# Rem 700 mag owners



## rob883 (Oct 3, 2007)

What is the best type of ammo you are using.This is 35 yr old Rem 700 custom 7 mm.


----------



## kaferhaus (Oct 8, 2009)

Unfortunately every rifle is different... you could take consecutive serial number rifles and chances are they won't shoot the same factory ammo "best"

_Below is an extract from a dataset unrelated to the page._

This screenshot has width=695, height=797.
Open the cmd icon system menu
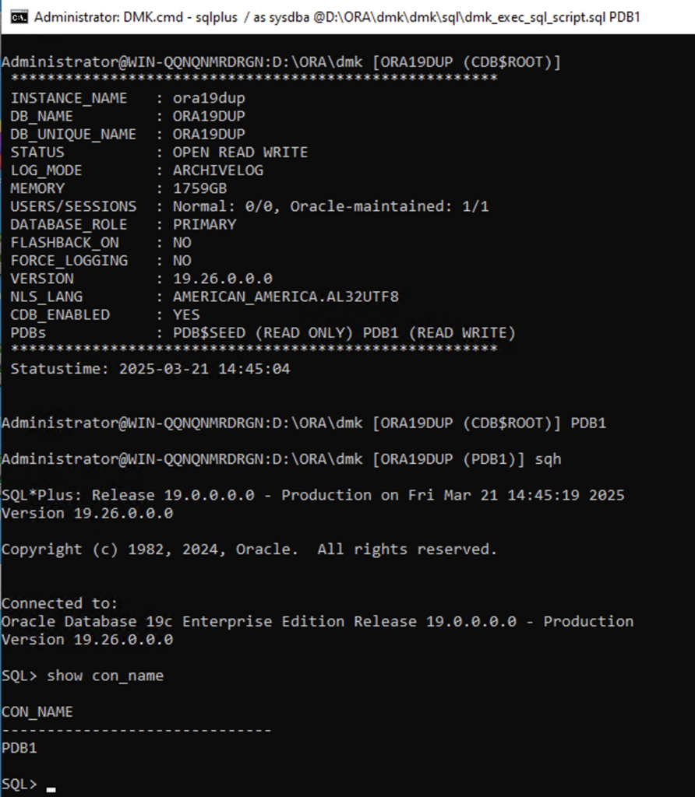tap(19, 17)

That said, usually the premium ammo is going to shoot better because they use better bullets in it. Yet some rifles like the "cheap stuff".... ya never know until you go spend some money and see.


----------



## jaksprat (Jul 2, 2009)

I have a Rem 700 270 of same vintage. Have shot federals and Winchester with no problems. Hornadys gave me ejection issues. When researching my issues I learned that these guns can be finicky. Don't be surprised if you have to try one or two different cartridges to find the one your gun likes.


----------



## skullworks (Oct 2, 2007)

I have a newer 700 adl 300 mag that loves Winchester Ballistic Silvertips 180 grain.


----------



## reelthrill (Oct 3, 2007)

I have a 700 7mg and use only 150gr. premium ballistic tips. The 150 gr. takes the guess work out of the 300 - 400 yd. shots. I sight my rifle in at 2 inches high at 100 yds.


----------



## WesleyPipes (Dec 24, 2009)

i have a 700 in .270. i use winchester supreme balistic silvertips. very accurate and hits hard. deer are usually missing ribs but they drop though


----------